I stopped at a couple of events in Mitchell after circling the lake, a sewing exhibition at the YWCA and a crafts sale at the Masonic Temple. The YWCA building started its life as a Carnegie Library, and it is a lovely structure of heavy stone, with a dome encircled with an interior balcony. When the library moved to a newer structure, the old building became a museum to showcase the work of Oscar Howe, the “artist laureate” of South Dakota. A WPA project gave Howe funds to paint Indian designs on the inside of the dome back in 1940, and they are still there. Now the building is a YWCA, filled with brochures and posters encouraging the development of strong girls and strong women.
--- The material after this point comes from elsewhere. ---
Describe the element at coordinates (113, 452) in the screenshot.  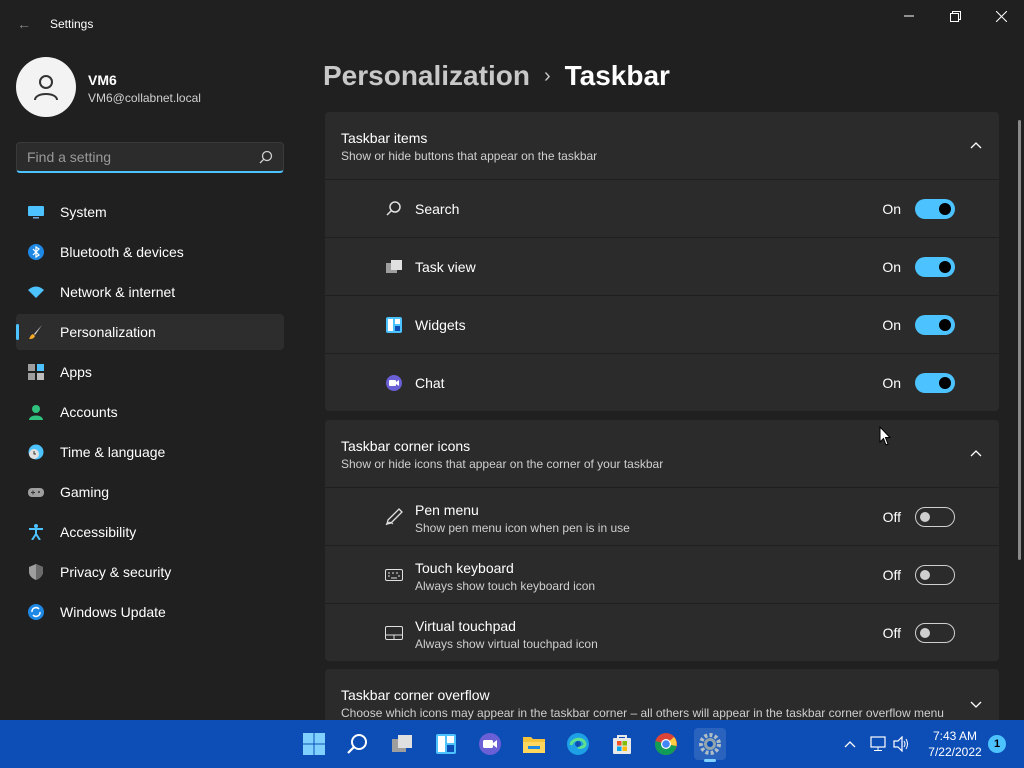
I see `sidebar-item-label: Time & language` at that location.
The sewing exhibition featured the needlepoint, cross-stitch, and embroidery of local women. It was hosted by a local club, whose members, middle-aged and elderly women in flowery dresses and white gloves, greeted visitors and asked them to sign the guest book. A man serenaded the event on the harp, as women mingled and peered at the small framed works on the walls. Perhaps Mitchell residents are used to tourists – no one seemed interested in chatting with a stranger from Virginia.

The craft sale was predictable. The hall was filled with cut-out wooden Halloween decorations, wreaths, needle-pointed tea towels, sweatshirts with small decorative appliqué patches, Christmas ornaments, and wall decorations made of corn, ribbons, dried leaves, gourds, and similar materials. One woman constructed old-fashioned locomotives out of rolls of life savers, packages of gum, round mints, and other candies glued together. The biggest hit was undoubtedly the food section, where cakes, cookies, lefse (flat Swedish pancakes served with sugar and butter), jams, pickles, noodles, and other homemade delicacies were going quickly. I bought a little jar of raspberry rhubarb jam and a jar of dill pickles, but passed on the country crafts.
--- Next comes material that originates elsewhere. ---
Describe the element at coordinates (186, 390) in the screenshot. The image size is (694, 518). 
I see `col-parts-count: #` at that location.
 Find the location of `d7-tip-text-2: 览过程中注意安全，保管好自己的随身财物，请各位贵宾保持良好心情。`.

I watched two young couples shopping, the girls sporting diamond engagement rings, all four of them seeming much too young to be marrying and setting up house. They made me wonder once again about how lives differ. I imagine these four young people growing up here, and now excitedly planning to make their lives in this small town, marrying people they grew up with, and staying in the community where everyone has known them their whole lives. That’s what community stability is about, people accepting the world where they grew up and seeking their own place in it.
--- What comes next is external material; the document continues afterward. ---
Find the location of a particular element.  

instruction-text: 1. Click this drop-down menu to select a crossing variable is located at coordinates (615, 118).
Perhaps I haven’t done it any differently, I just grew up in a world defined by profession rather than by family. After all, I did the expected thing, got a good education, got a professional job, vote as I’m expected to. Geographically my world is broader than these young people in Mitchell, but geographic variety is an expected part of my culture, so I am no more straying outside my norms than they are outside of theirs. And no doubt they would find my life as exotic, incomprehensible, and deprived as I find theirs, only I’m missing out on different things from them.